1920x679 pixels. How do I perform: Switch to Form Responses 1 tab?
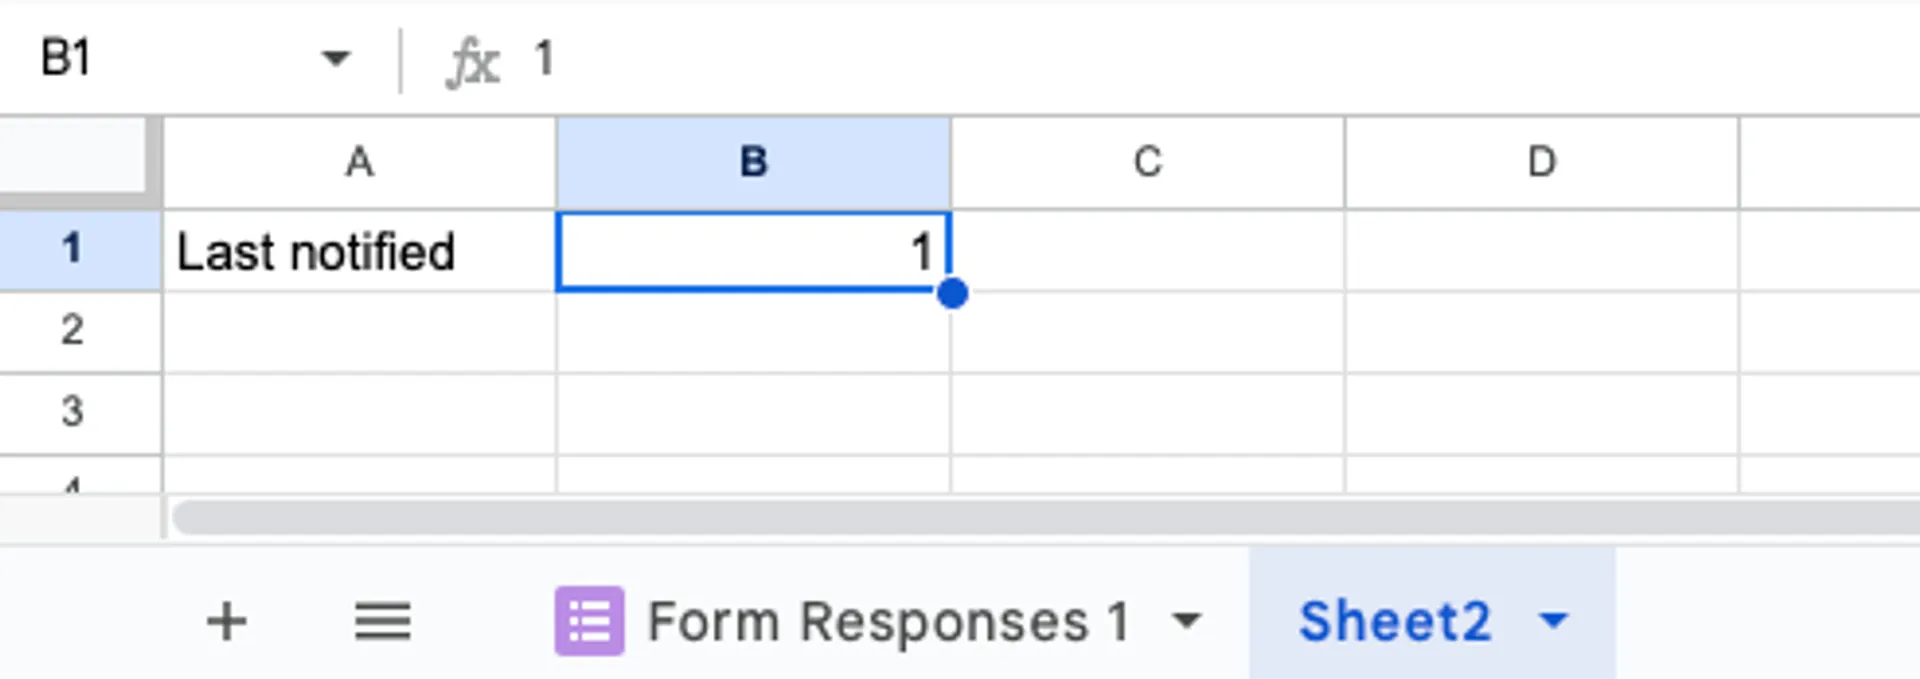tap(888, 621)
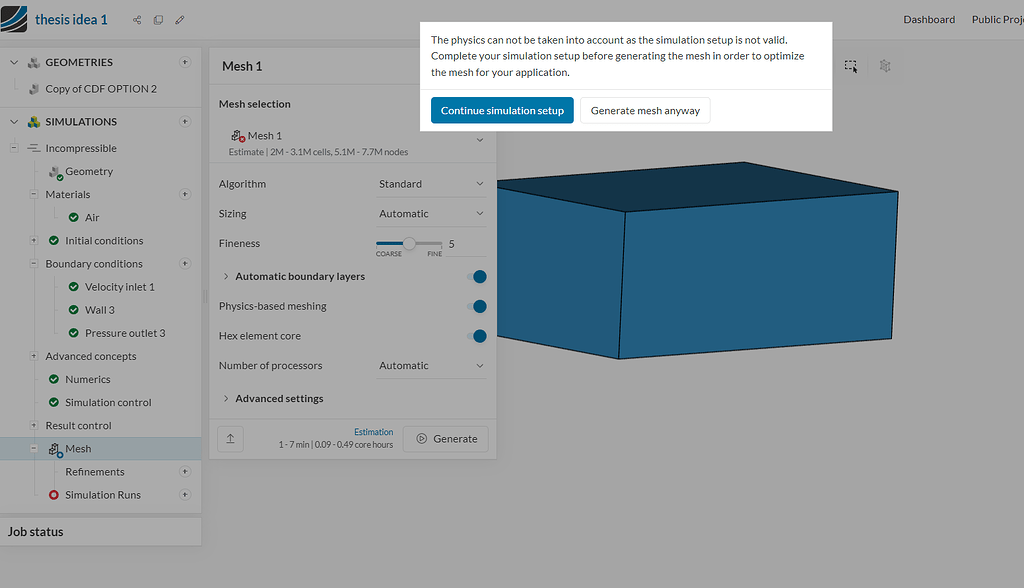Click the upload icon next to the Generate button
The width and height of the screenshot is (1024, 588).
click(x=231, y=438)
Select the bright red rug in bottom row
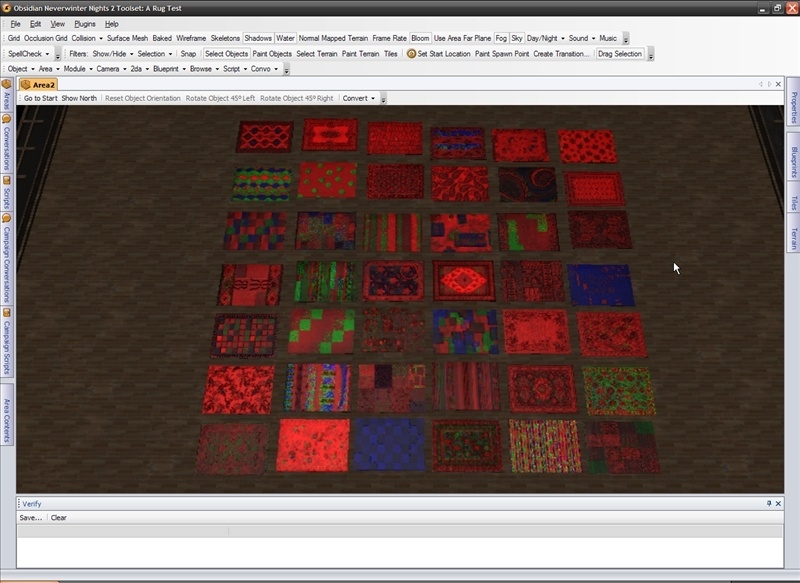This screenshot has height=583, width=800. pos(313,445)
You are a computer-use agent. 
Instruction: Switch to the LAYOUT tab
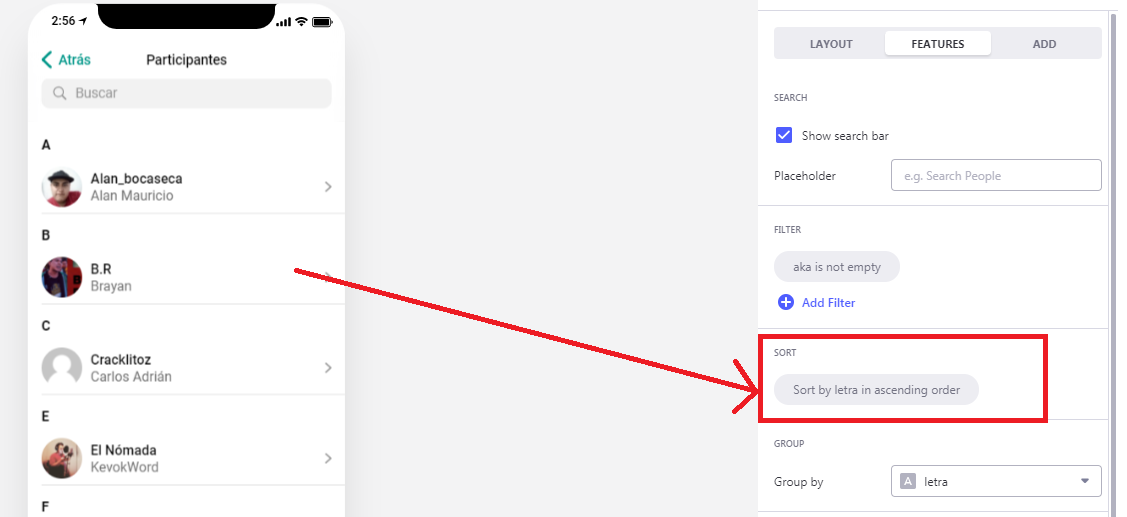pos(831,44)
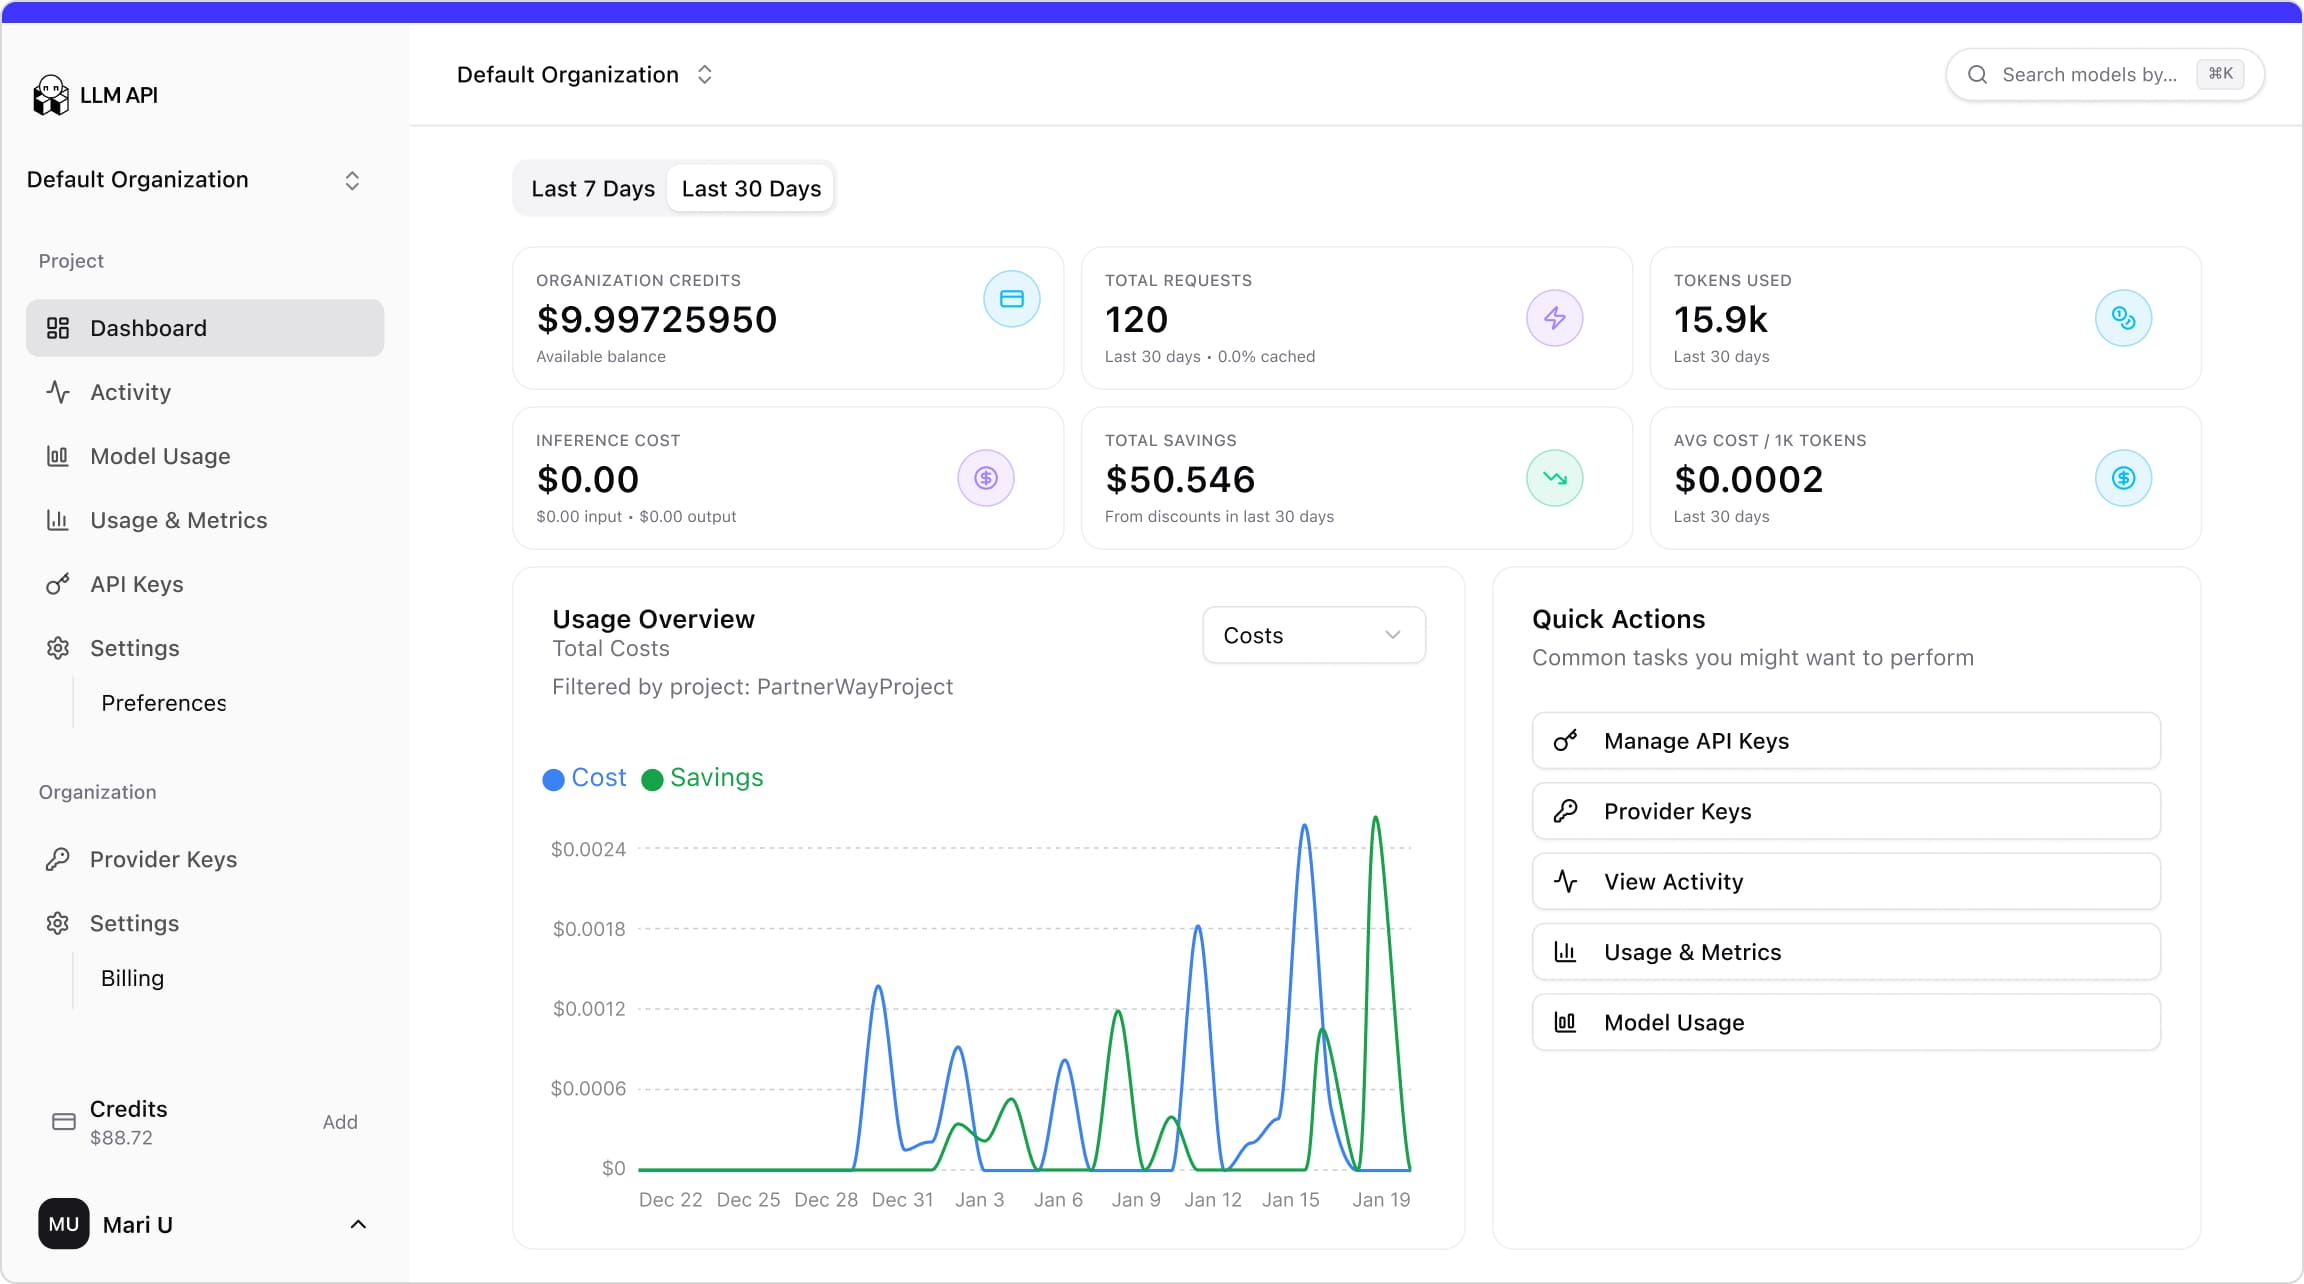Image resolution: width=2304 pixels, height=1284 pixels.
Task: Open Preferences under project Settings
Action: click(164, 703)
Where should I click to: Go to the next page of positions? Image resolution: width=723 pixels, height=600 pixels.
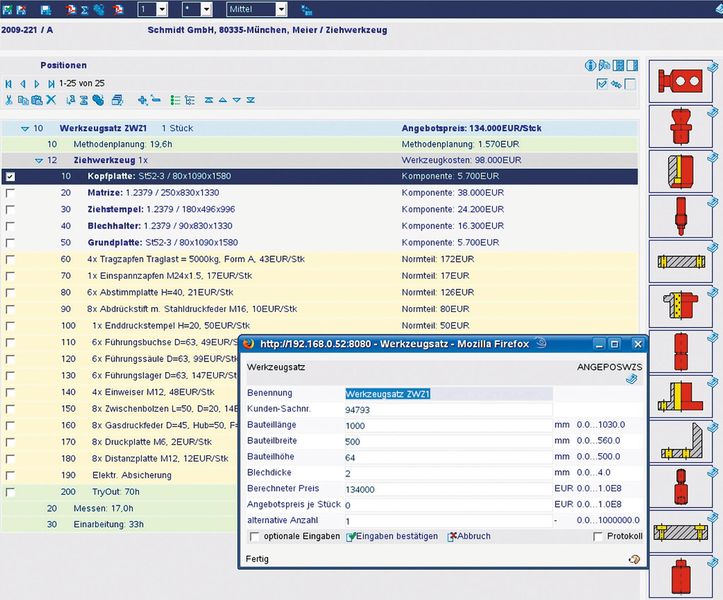[37, 83]
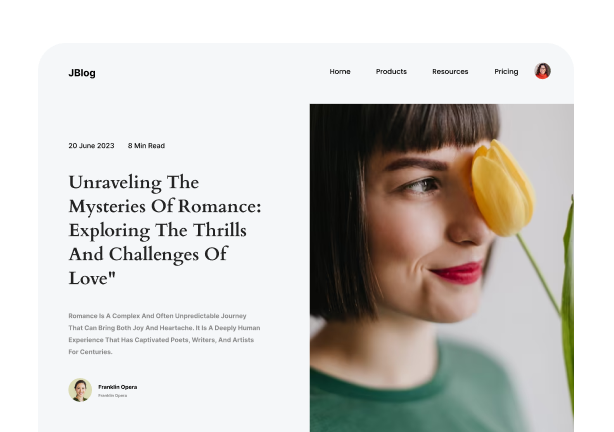Select Resources in the navigation bar
The image size is (614, 432).
(x=450, y=71)
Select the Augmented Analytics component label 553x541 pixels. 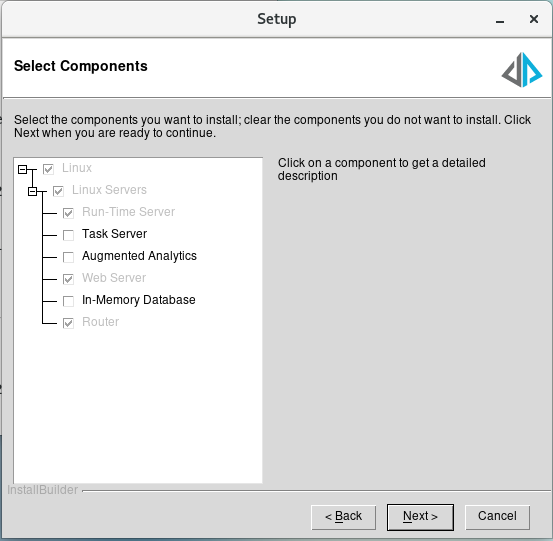point(139,256)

EXERCISE → Quote the part of the material that opens with the line containing "You are a computer-use agent." and closes with the line containing "(x=450, y=71)", both lines included, without the pictures.

EXERCISE RESULT →
You are a computer-use agent. 
Instruction: Switch to the LAYOUT tab
pos(831,44)
Image resolution: width=2304 pixels, height=1284 pixels.
Task: Open Preferences under project Settings
Action: click(164, 703)
Where should I click to: Go to the next page of positions? Image resolution: width=723 pixels, height=600 pixels.
[37, 83]
Select Resources in the navigation bar
The image size is (614, 432).
(x=450, y=71)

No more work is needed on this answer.